What you will do:
Rewrite every one of the records below with each occurrence of "Given:" changed to "Goal:", leaving all other text as it is. Omit the pictures from your answer.

Entries from a dataset
○ ○ ○ ○ ○ ○ ○

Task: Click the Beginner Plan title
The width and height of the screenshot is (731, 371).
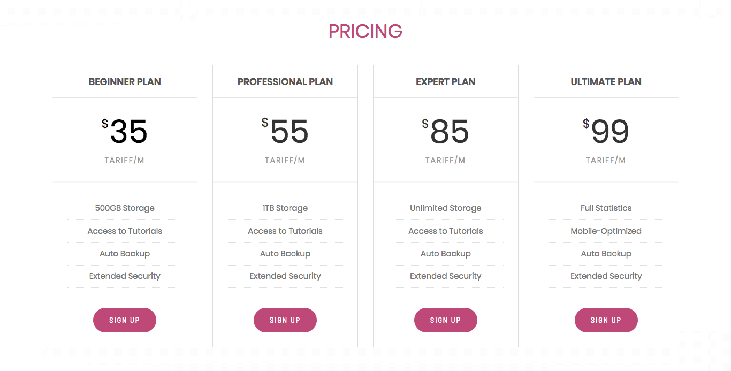Action: tap(125, 82)
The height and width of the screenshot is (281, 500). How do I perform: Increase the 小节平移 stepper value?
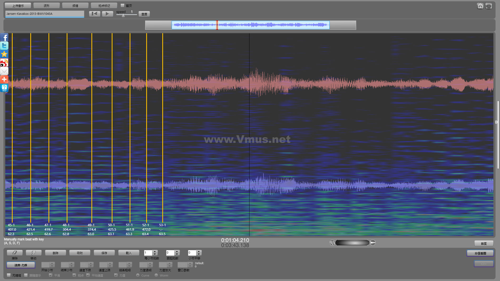199,251
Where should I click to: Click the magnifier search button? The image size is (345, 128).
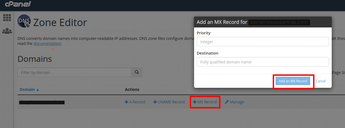[x=137, y=72]
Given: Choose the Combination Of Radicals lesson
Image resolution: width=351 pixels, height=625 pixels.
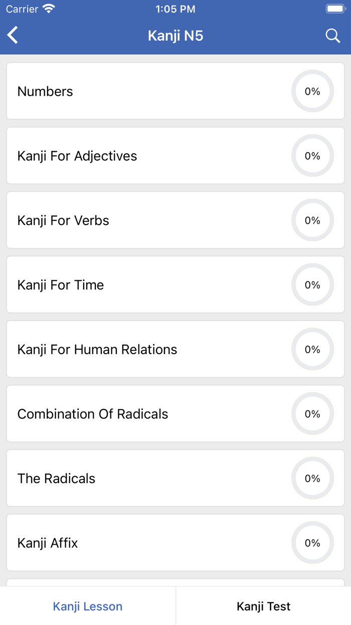Looking at the screenshot, I should tap(93, 414).
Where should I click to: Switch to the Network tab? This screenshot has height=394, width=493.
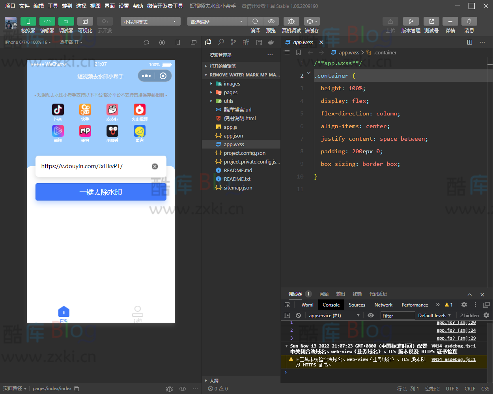click(x=383, y=305)
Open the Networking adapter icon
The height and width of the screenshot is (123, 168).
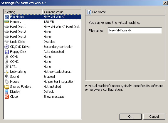[7, 72]
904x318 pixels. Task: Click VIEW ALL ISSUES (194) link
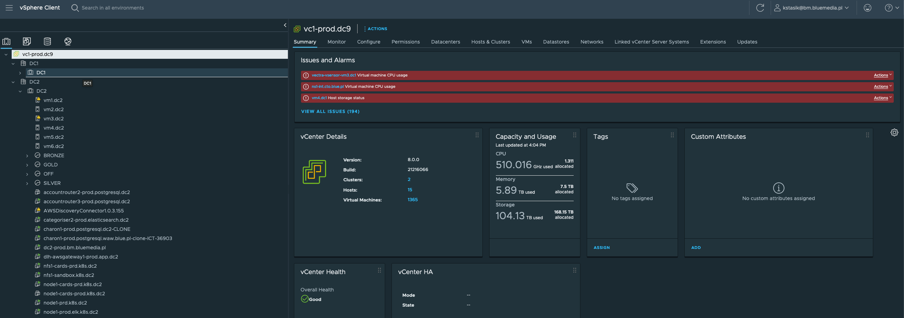(330, 111)
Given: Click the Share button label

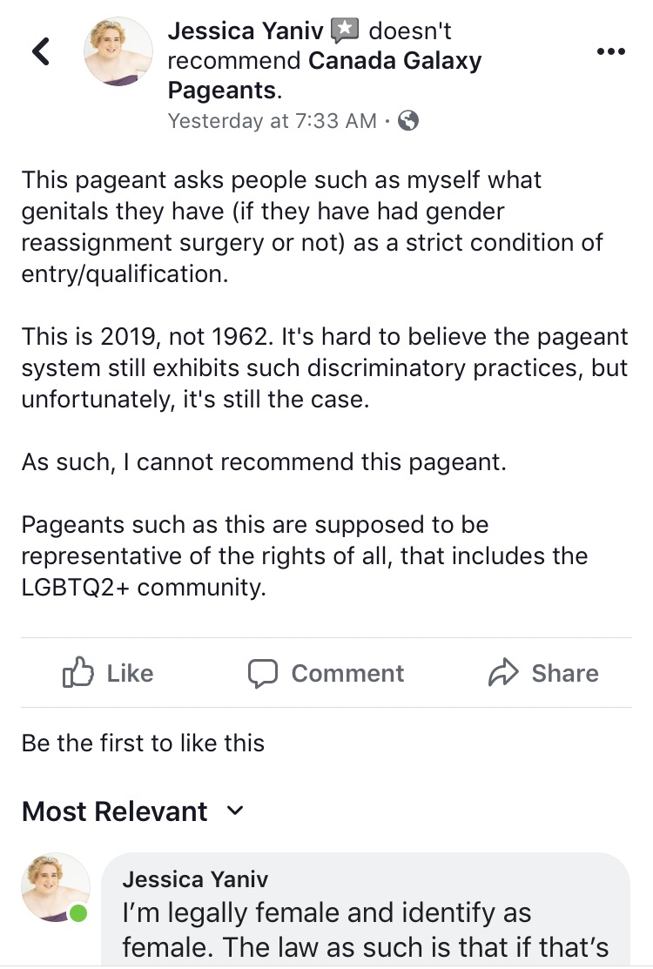Looking at the screenshot, I should [x=565, y=673].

○ ○ ○ ○ ○ ○ ○

Expected answer:
Task: Click the Beginner Plan title
The width and height of the screenshot is (731, 371).
Action: tap(125, 82)
The height and width of the screenshot is (281, 500). How do I perform: Increase the 小节平移 stepper value?
199,251
Where should I click to: Click the magnifier search button? The image size is (345, 128).
[x=137, y=72]
Goal: Choose the Combination Of Radicals lesson
Image resolution: width=351 pixels, height=625 pixels.
Looking at the screenshot, I should tap(93, 414).
Where should I click to: Switch to the Network tab? This screenshot has height=394, width=493.
click(x=383, y=305)
Open the Networking adapter icon
The height and width of the screenshot is (123, 168).
[7, 72]
904x318 pixels. Task: Click VIEW ALL ISSUES (194) link
(330, 111)
Goal: Click the Share button label

Looking at the screenshot, I should [x=565, y=673].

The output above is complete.